Entries taken from a collection:
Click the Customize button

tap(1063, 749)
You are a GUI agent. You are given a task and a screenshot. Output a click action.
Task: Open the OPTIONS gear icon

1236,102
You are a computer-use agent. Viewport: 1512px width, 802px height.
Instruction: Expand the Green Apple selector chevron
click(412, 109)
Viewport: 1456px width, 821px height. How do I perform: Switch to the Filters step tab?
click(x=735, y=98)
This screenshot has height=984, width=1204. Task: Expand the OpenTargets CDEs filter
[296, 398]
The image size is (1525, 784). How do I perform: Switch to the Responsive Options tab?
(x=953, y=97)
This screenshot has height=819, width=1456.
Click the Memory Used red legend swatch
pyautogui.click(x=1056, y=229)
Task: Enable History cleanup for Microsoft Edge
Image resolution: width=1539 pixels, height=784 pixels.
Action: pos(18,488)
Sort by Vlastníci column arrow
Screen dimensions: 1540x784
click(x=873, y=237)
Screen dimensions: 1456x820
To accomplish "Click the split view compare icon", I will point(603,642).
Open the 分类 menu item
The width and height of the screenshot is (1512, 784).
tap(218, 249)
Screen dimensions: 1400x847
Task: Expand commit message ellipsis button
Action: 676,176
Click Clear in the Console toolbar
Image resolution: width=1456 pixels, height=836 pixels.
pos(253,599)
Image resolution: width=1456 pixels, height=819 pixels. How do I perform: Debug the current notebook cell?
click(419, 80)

Problem statement:
Each line of the data that includes "agent" should be copied.

Answer section:
You are a GUI agent. You are given a task and a screenshot. Output a click action.
You are a computer-use agent. Viewport: 1512px width, 802px height.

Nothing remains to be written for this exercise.